市子の過去に接点のある人物を辿って真相を追う展開は良いですね。ちょっと登場人物が多すぎる気がしなくもないが、好みの展開です。
目まぐるしく巡っていく展開に目が離せなくなるし、最後にはどんな真実が待っているのか気になって画面にくぎ付け‼…しかし、な~んとなく嫌な予感が。。あぁいう終わり方しそうな…。お!まだ続くか。あ、でもやっぱり…。う~ん個人的にこの終わり方は好きじゃないんですよね。。
終わり方こそワタクシ的にあれでしたが、終始兎に角夢中にさせられた2時間強で、哀しくもとても面白かった。
物語もそうですが、冒頭のプロポーズシーンが良いですね…。こんな可愛い奥さんと慎ましやかな幸せを感じながら…なんて妄想をしつつ、杉咲さんの演技に心をガッツリ掴まれてしまいました。

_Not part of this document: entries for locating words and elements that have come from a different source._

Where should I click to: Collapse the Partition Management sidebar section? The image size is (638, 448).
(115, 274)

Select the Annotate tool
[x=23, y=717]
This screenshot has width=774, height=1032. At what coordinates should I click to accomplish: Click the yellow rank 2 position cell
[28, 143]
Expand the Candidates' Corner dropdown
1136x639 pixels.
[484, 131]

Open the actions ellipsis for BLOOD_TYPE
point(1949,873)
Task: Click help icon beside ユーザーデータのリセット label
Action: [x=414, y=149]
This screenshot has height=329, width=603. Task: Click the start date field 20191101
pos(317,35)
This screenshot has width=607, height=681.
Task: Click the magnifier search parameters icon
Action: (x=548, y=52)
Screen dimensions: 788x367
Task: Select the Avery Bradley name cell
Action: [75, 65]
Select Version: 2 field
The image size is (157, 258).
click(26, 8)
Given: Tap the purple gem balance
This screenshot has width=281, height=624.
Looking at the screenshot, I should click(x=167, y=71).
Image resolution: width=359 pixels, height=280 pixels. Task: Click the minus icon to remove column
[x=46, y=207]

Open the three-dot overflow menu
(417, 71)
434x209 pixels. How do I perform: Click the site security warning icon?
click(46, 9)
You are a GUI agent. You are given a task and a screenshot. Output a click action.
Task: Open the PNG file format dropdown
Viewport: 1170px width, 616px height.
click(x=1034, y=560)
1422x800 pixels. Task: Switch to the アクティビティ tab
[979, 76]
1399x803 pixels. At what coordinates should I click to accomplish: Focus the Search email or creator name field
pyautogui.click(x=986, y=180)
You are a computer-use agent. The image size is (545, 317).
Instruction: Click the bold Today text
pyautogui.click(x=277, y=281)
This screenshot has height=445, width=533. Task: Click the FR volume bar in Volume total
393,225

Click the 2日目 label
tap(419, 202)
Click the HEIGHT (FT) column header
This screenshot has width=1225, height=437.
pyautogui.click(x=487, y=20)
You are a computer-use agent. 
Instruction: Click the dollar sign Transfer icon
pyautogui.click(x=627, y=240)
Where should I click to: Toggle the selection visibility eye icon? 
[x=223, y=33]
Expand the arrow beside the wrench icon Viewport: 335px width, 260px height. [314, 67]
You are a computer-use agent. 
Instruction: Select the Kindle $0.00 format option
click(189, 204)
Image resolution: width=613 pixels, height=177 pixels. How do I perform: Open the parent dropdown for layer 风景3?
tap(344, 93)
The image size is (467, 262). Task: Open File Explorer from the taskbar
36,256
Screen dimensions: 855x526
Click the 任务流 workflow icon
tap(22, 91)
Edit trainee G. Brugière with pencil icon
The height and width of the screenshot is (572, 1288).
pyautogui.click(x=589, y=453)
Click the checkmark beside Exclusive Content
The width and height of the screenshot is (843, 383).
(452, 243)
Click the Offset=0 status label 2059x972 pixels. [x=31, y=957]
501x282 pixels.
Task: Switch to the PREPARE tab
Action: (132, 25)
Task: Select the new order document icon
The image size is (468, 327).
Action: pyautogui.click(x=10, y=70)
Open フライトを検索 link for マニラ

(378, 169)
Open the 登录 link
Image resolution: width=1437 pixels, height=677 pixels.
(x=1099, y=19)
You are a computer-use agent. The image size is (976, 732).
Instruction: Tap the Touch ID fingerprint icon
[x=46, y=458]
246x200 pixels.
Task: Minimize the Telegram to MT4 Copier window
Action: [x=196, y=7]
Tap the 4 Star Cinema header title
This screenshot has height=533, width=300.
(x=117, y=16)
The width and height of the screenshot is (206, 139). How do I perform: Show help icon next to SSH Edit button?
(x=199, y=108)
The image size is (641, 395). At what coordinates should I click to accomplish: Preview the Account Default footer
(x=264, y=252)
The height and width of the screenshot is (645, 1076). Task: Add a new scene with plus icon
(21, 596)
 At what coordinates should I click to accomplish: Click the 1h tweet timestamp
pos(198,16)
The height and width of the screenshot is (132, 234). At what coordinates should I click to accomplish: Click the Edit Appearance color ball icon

んで、印象に残ったキャラクターは彼。やってることはアレだし、思い上がりのストーカーでやべぇ奴には変わりないが、色々と協力してこの扱いって…。
好きだから当たり前なんだけど、長谷川とかには優しかったり乙女だったりする市子なだけに、この都合の良い便利屋的な扱いにちょっと理不尽さも感じてしまったりした(笑)
市子
自分は市子、ただ市子でいることが、ただ市子として普通の幸せを掴むことがなぜこんなにも難しいのか。市子。単なる名前。ただ単なる名前さえ手に入れられない人もいるのか。
杉咲花は本当にいいですね。めちゃくちゃ難しい役だと思いますが、シーンごとに抜群の表情。追い込まれた人間の複雑な表現。さすがでした。
若葉竜也もよかったですね。熱い想いにジーンとくる。
中村ゆりもなんか不思議な色っぽさもあって素敵でした。あの状況での、市子ありがとうね、の重み。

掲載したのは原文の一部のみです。